I made such good progress on the mushroom needlepoint piece last week. I had to take my car in for service, and decided to wait at the place. It took 4 hours...and I have to go back on Tuesday because the car needs a new taillight and one of the parts had to be ordered. However, the time meant I was able to finish all the light blue and start the dark blue. I'll finish this piece...one day.


Today is Record Store Day! It's a great day to support independent record stores and get some good music. Maybe you'll find one of the albums I've been talking about. Maybe you'll find that one record to complete your collection. Or if those ideas don't interest you, find the weirdest record you can find and buy it. You'll thank me later. I'm not able to go out for RSD today, but am supporting one of my favorite stores, Crooked Beat, by wearing this fun shirt. Crooked Beat has had a year...back in January, the store flooded. It caused a tremendous amount of damage. They've managed to stay open on and off since, but will be leaving the Del Rey location in early May.

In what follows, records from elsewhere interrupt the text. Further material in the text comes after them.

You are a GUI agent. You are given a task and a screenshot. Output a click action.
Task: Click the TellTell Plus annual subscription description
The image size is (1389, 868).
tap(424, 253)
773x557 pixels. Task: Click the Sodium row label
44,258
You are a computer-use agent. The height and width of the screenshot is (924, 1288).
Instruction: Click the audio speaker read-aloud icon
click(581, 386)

The landlord is terrible and they haven't been able to find a spot to stay in Alexandria. If you are in my area and can, go see them today and support a fantastic local business.

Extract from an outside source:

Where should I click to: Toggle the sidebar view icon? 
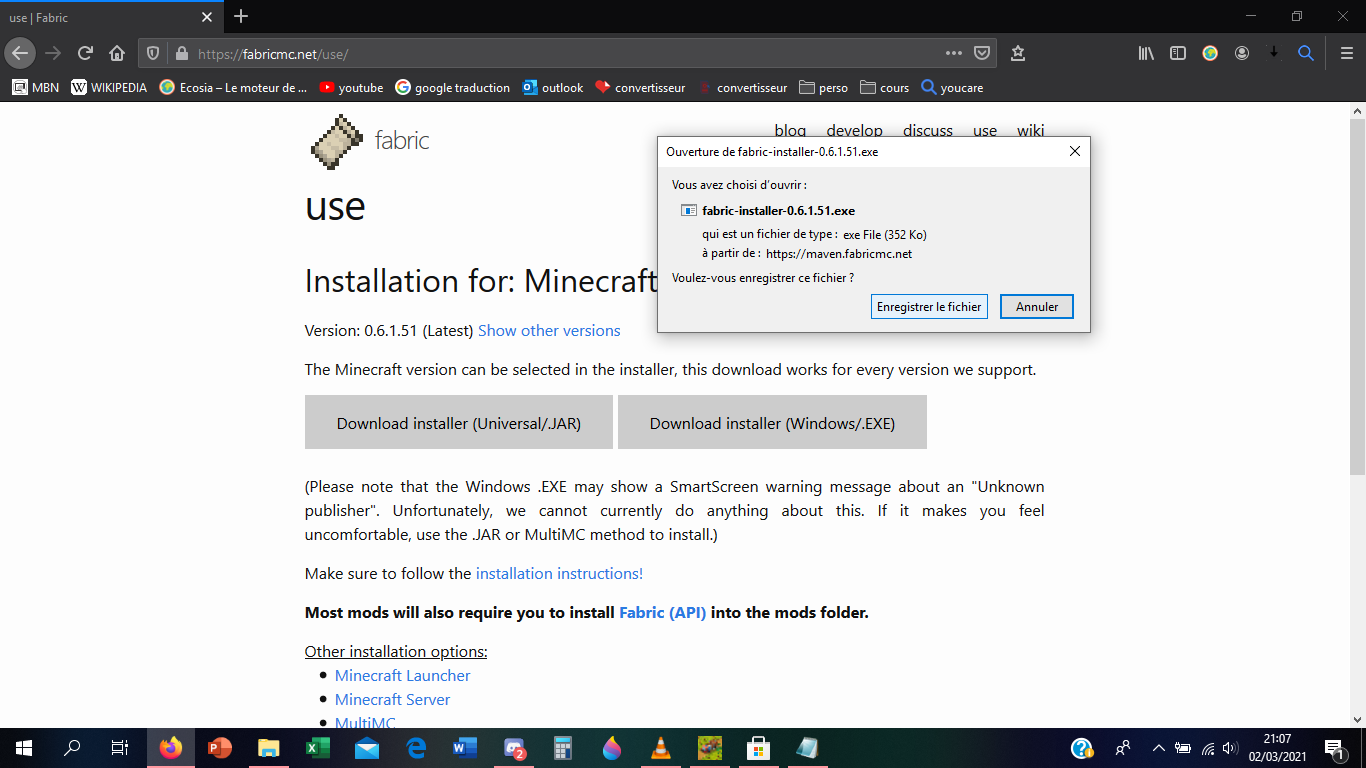click(x=1178, y=53)
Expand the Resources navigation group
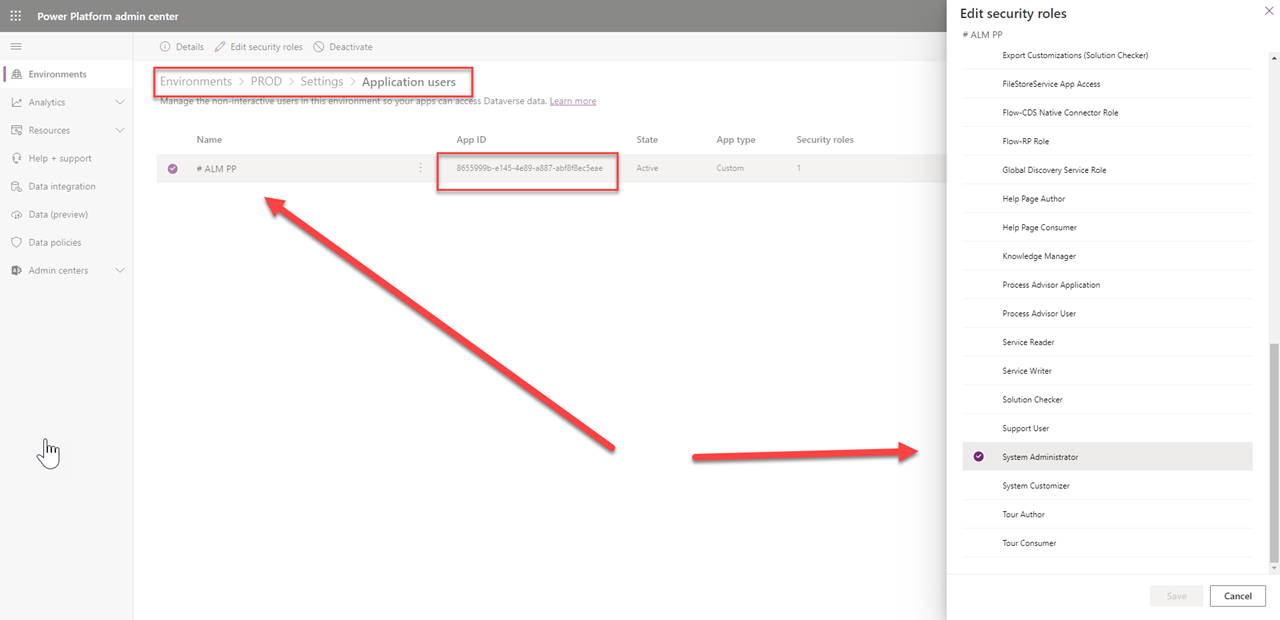The image size is (1280, 620). 120,131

The shirt was one of the fundraisers they did back in January. That's Duke, the best record store employee ever. 

It's been a pretty horrific week to be a woman in the world. I'm not going to link to it here, but a CNN investigative piece revealed more reasons why women pick the bear. It was hard to go to work and talk about stuff like employee appreciation activities and mentor matching surveys when I legitimately wanted to smash something or burn something down. However, I decided to channel this rage into something I hope brings others some joy and pays respect to Virginia Giuffre and other survivors. Next Saturday is the first anniversary of Virginia's death. Her family and friends are hosting a Butterfly Vigil in DC on Saturday afternoon. Attendees are encouraged to wear butterfly pins in her honor. I won't be in town next Saturday, so I decided to make butterfly pins to give out at the concert. I still have a bunch more to make, but I think they're really pretty. 

I was thinking I might have to do a second round of glue but I think they're going to be good without it.



Bea supervised.

It's hard to feel like anything matters these days, but I believe all of our little moments and little joys and small remembrances do matter. A butterfly pin won't send one of the many garbage people to prison but maybe it gives a survivor hope or the knowledge that they're not alone in this fight. 

Bea hopes you have a good Saturday, whatever that means to you. She has big plans of checking on her ghost, being on shelves and counters she's not supposed to be on, and being absolutely adorable.